Notable Cast: Mark Wahlberg, Mila Kunis, Seth MacFarlane, Joel McHale, Giovanni Ribisi, Patrick Stewart
Review: Seth MacFarlane’s big screen debut was only a matter of time, but the question at least on this critic’s mind pondered if the boundary pushing funny man could break away from “Family Guy” fame. So in order to do so, it only figures he starts with a smart talking teddy bear that sounds exactly like Peter Griffin. Great. After watching the first trailer all my brain could process was “Peter Griffin has turned into a talking stuffed animal and Ted will be nothing more than an hour and a half long episode of “Family Guy” itself.” And you know what? Ted was freaking hilarious. I’m a huge “Family Guy” fan myself, MacFarlane’s humor is right up my alley, and Ted is a raunch romp into the sick and twisted mind of Seth MacFarlane himself. In the immortal words of Arizona Cardinal’s coach Dennis Green – “Ted was who we thought it was!”

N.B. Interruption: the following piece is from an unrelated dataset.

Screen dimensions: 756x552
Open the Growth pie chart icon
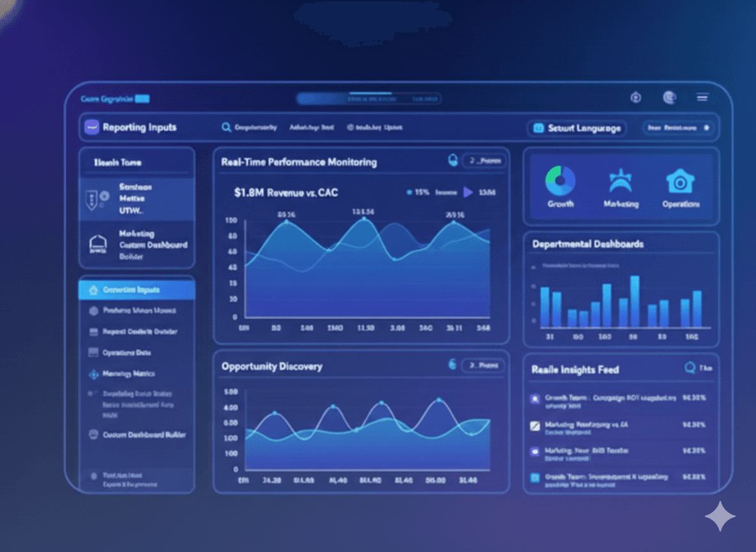pos(560,181)
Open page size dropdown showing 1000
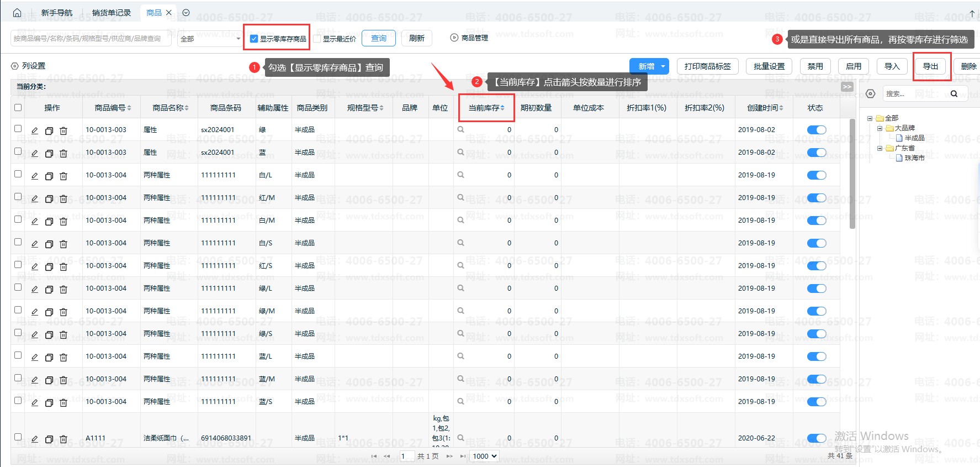The image size is (980, 467). 484,456
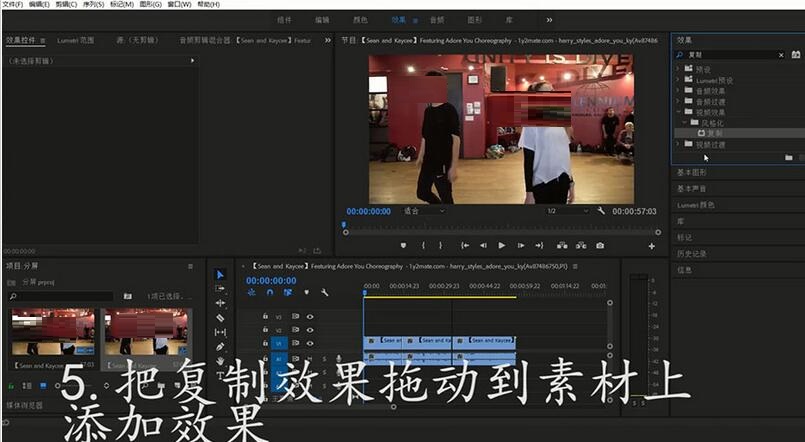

Seriously, Ted is about a regular Boston guy named John Bennett (Wahlberg) who lives with the animated version of his childhood teddy bear. When John was just a little lonely boy, he wished his favorite stuffed teddy bear would come to life. This is where Ted (MacFarlane) comes in. Coming to life after his dream comes true, Ted grows up along with John and stays his best pal to the end. Now a middle-aged slacker, John still lives with his best bud Ted while trying to keep a relationship with girlfriend Lori (Kunis) afloat. Lori is becoming more fed up with Ted’s bad influence and negative habits, blaming Ted for John’s lack of motivation. John has a tough decision to make when Lori makes her boyfriend choose between her and his beloved teddy bear, creating conflicting emotions in the going nowhere bum. Can John put his childhood behind? Or will Ted forever influence the life of an adult.

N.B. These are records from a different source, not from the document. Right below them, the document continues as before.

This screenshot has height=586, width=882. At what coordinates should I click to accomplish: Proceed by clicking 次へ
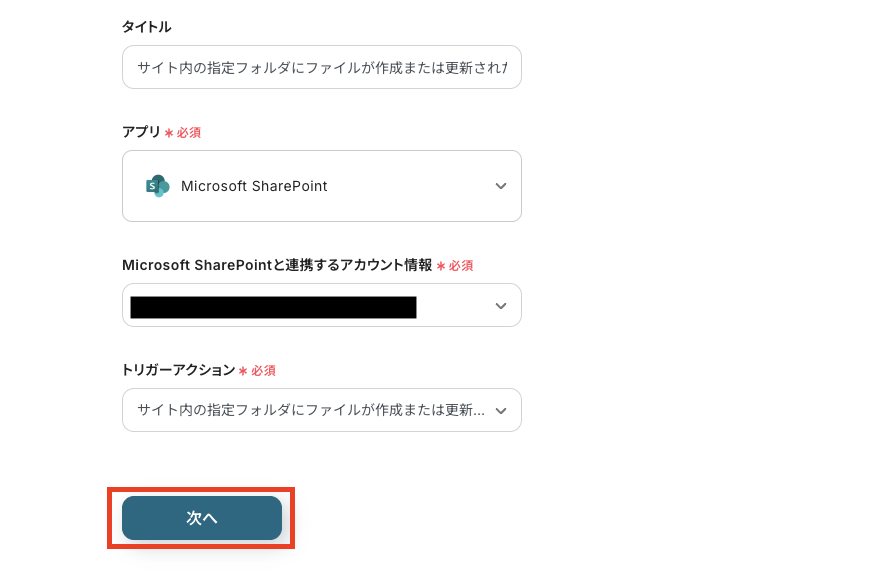pos(201,518)
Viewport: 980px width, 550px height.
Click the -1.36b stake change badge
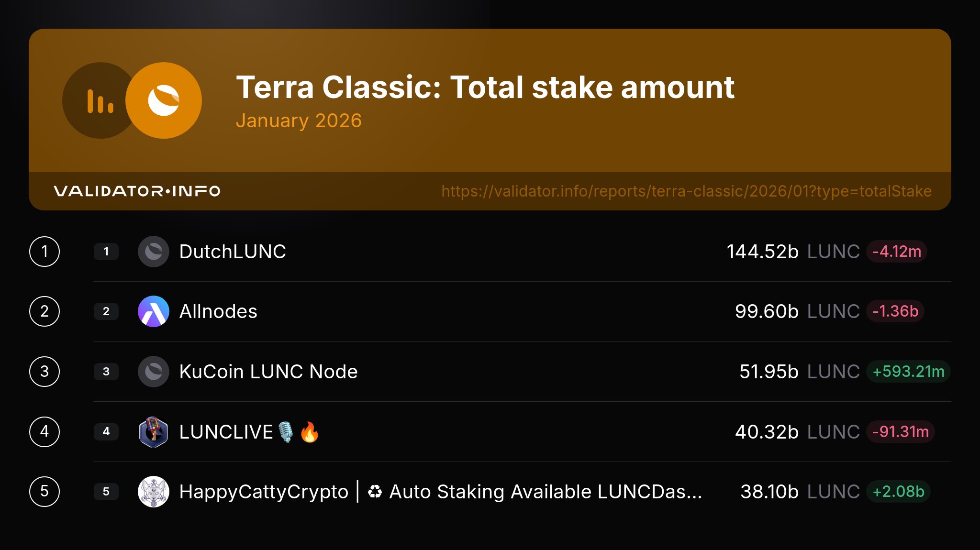(x=895, y=311)
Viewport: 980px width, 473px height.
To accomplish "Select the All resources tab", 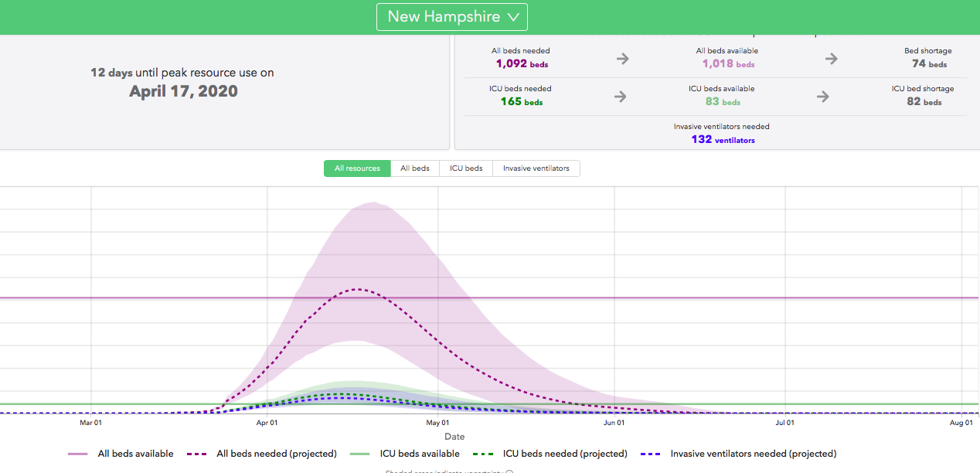I will click(357, 168).
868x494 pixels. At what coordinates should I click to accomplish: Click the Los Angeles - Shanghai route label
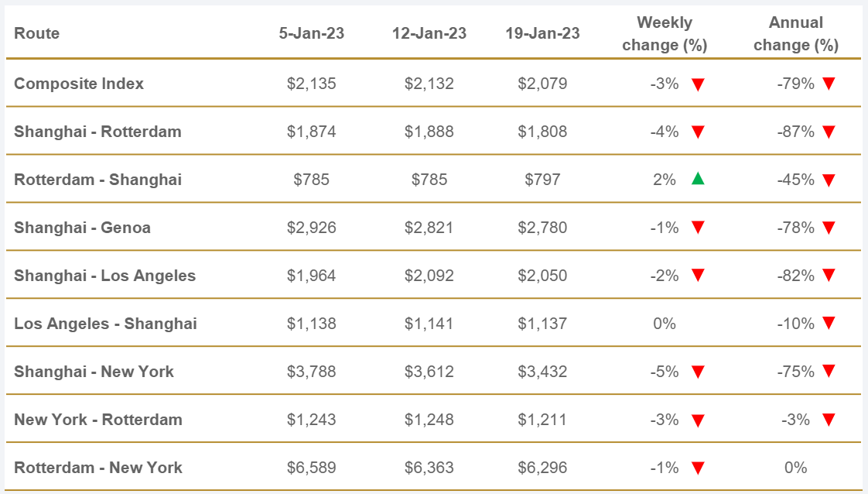point(105,324)
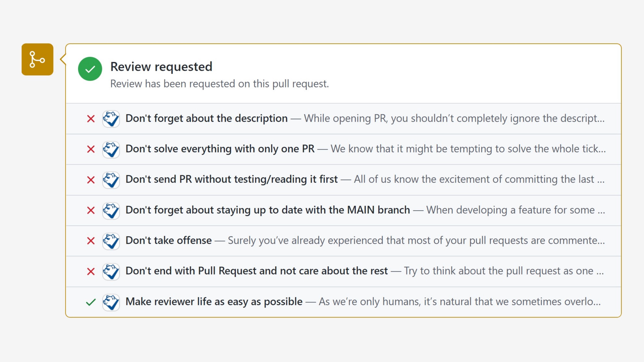Select the Review requested heading
This screenshot has width=644, height=362.
(x=161, y=67)
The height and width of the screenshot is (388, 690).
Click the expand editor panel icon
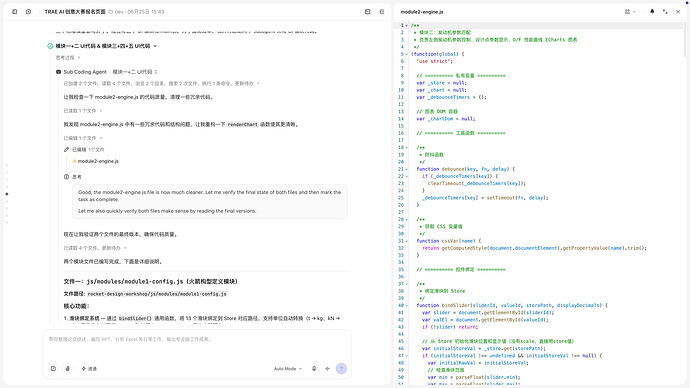665,12
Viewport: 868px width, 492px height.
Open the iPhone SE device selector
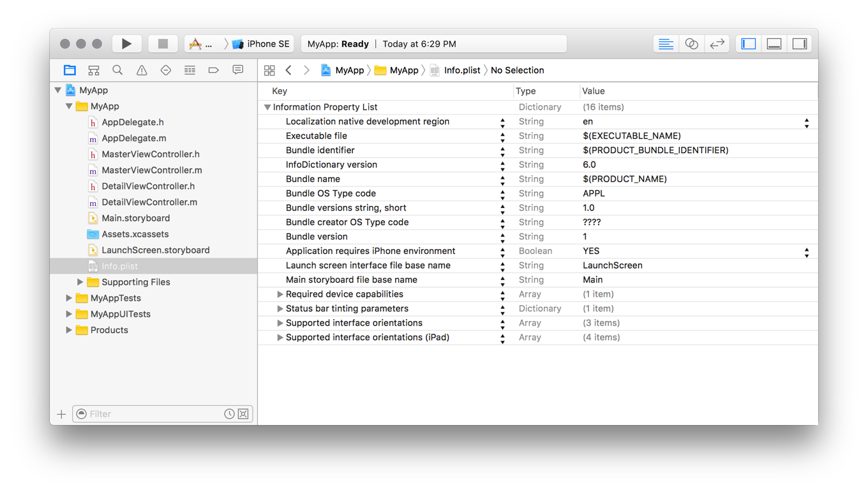tap(262, 43)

Hmmm…I wonder what toy I would have brought to life if I could….
So this review doesn’t even have to be that long. If you like “Family Guy,” you’re going to love Ted. The cuddly teddy bear is a Peter Griffin incarnate, except he can get away with saying even dirtier lines because he’s the main character in a feature film. Not a bad deal, right?
Well, there are some flaws. I felt like Seth MacFarlane abused his “no holds barred” medium to incorporate the most inappropriate and offensive jokes possible just for sh*ts and giggles. Too many times I was left speechless and unfazed by an ill-fated joke, wondering how it even made the script. A perfect example would point out the numerous attempts to include a useless 9/11 joke, falling flat every single friggin’ time. It’s one thing to push boundaries and create a unique style of comedy, but at times Ted felt only like an exercise in stupidity and exploitation. But not in a good way. In a childish “Hey Mom, look what I can do!” kind of way.

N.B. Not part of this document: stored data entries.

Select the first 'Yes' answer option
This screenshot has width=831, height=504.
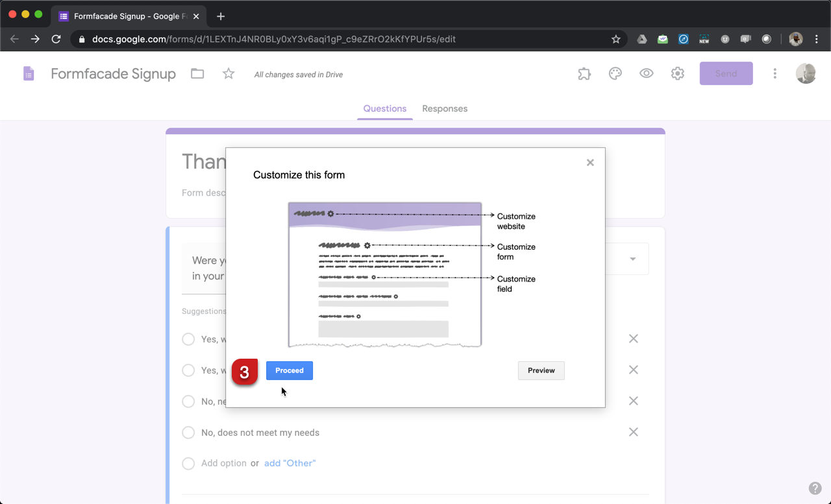pyautogui.click(x=188, y=339)
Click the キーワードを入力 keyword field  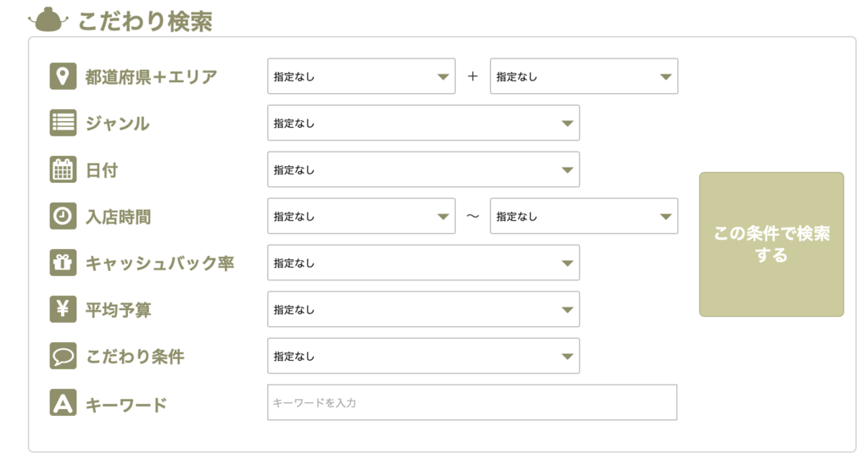coord(472,402)
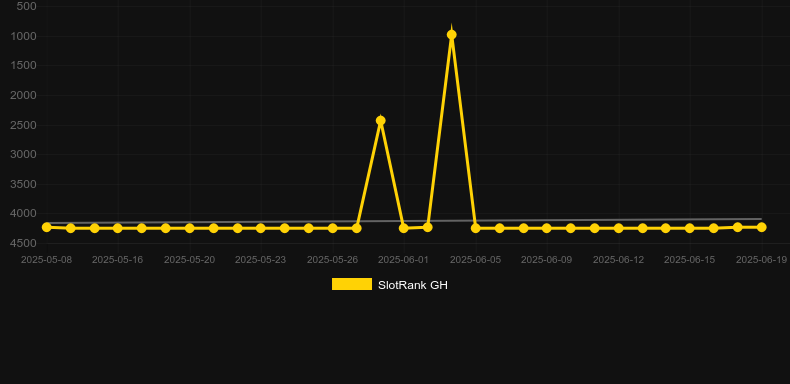Viewport: 790px width, 384px height.
Task: Click the SlotRank GH legend label text
Action: point(413,285)
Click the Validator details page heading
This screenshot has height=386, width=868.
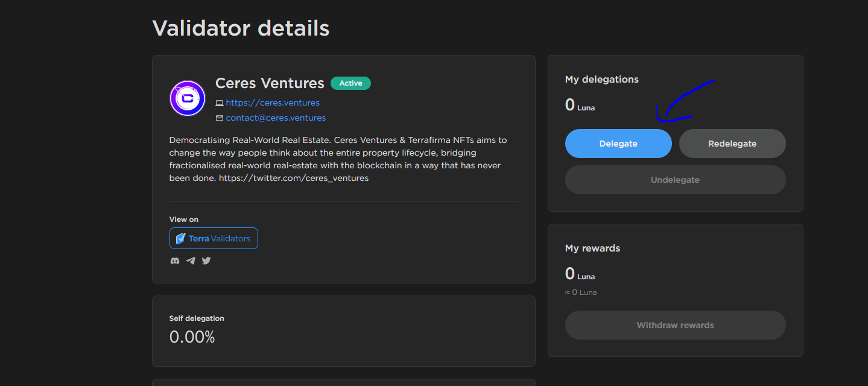(x=241, y=28)
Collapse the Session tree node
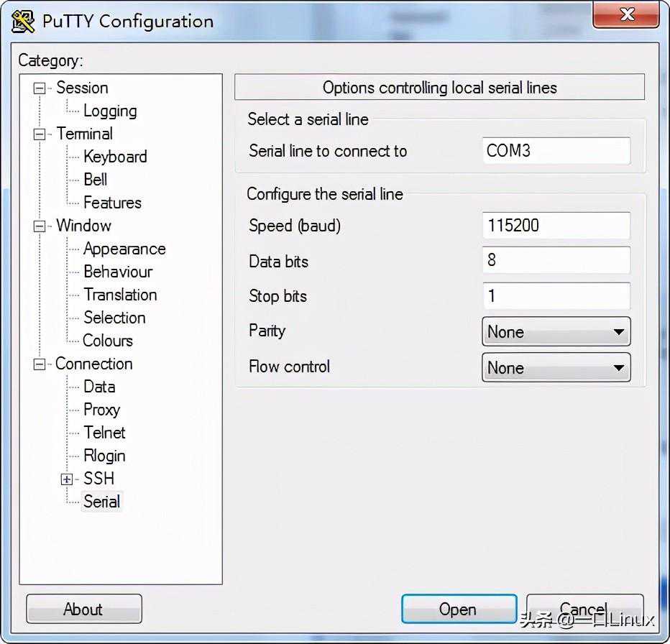This screenshot has width=670, height=644. [x=40, y=88]

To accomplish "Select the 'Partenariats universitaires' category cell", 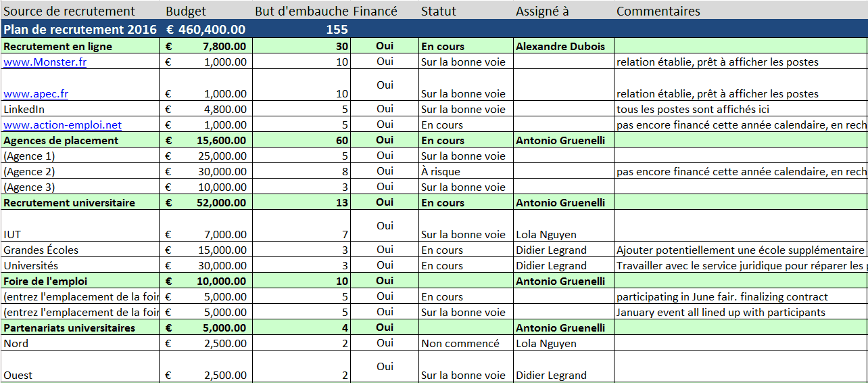I will point(69,328).
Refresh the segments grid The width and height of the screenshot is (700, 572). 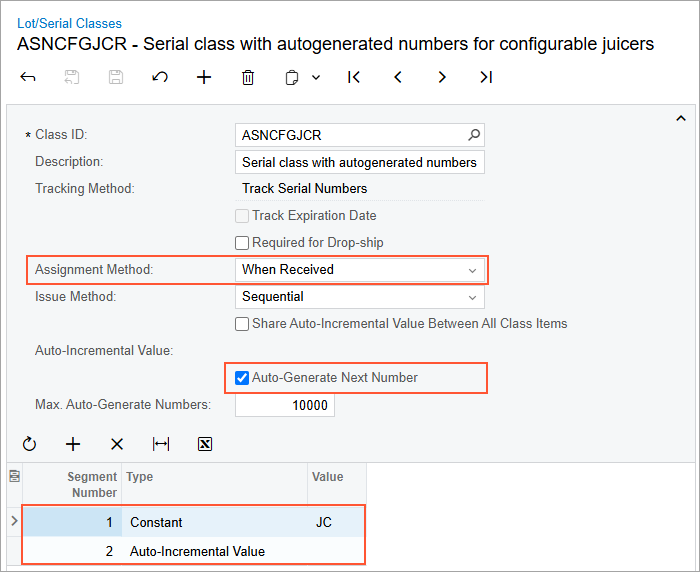pyautogui.click(x=29, y=444)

More surprising yet another one of Marky Mark’s successful comedy outings after scoring gold with Will Ferrell in The Other Guys. Proving his previous cop comedy wasn’t a lucky fluke, Wahlberg was a hilarious companion for his foul-mouthed toy. Kunis worked herself into the cast quite nicely as well, but again the centerpiece of this hilarious escapade is Ted himself. You could have substituted any random couple to play support for MacFarlane and achieved the same result if we’re being honest.
So what won me over so quickly? Ted starts out with Patrick Stewart’s hilarious narration over a playful snow-covered holiday scene, as MacFarlane cleverly sets the tone as a heart warming childhood tale. Paired with Stewart’s voice, the combination seems perfect. Then, out of left field we’re hit with one of Seth’s usual curveball anecdotes and from there we’re off to the races. Just for a split second you question MacFarlane’s motives and delivery, but the crass jokester wastes little time giving everyone what they expect.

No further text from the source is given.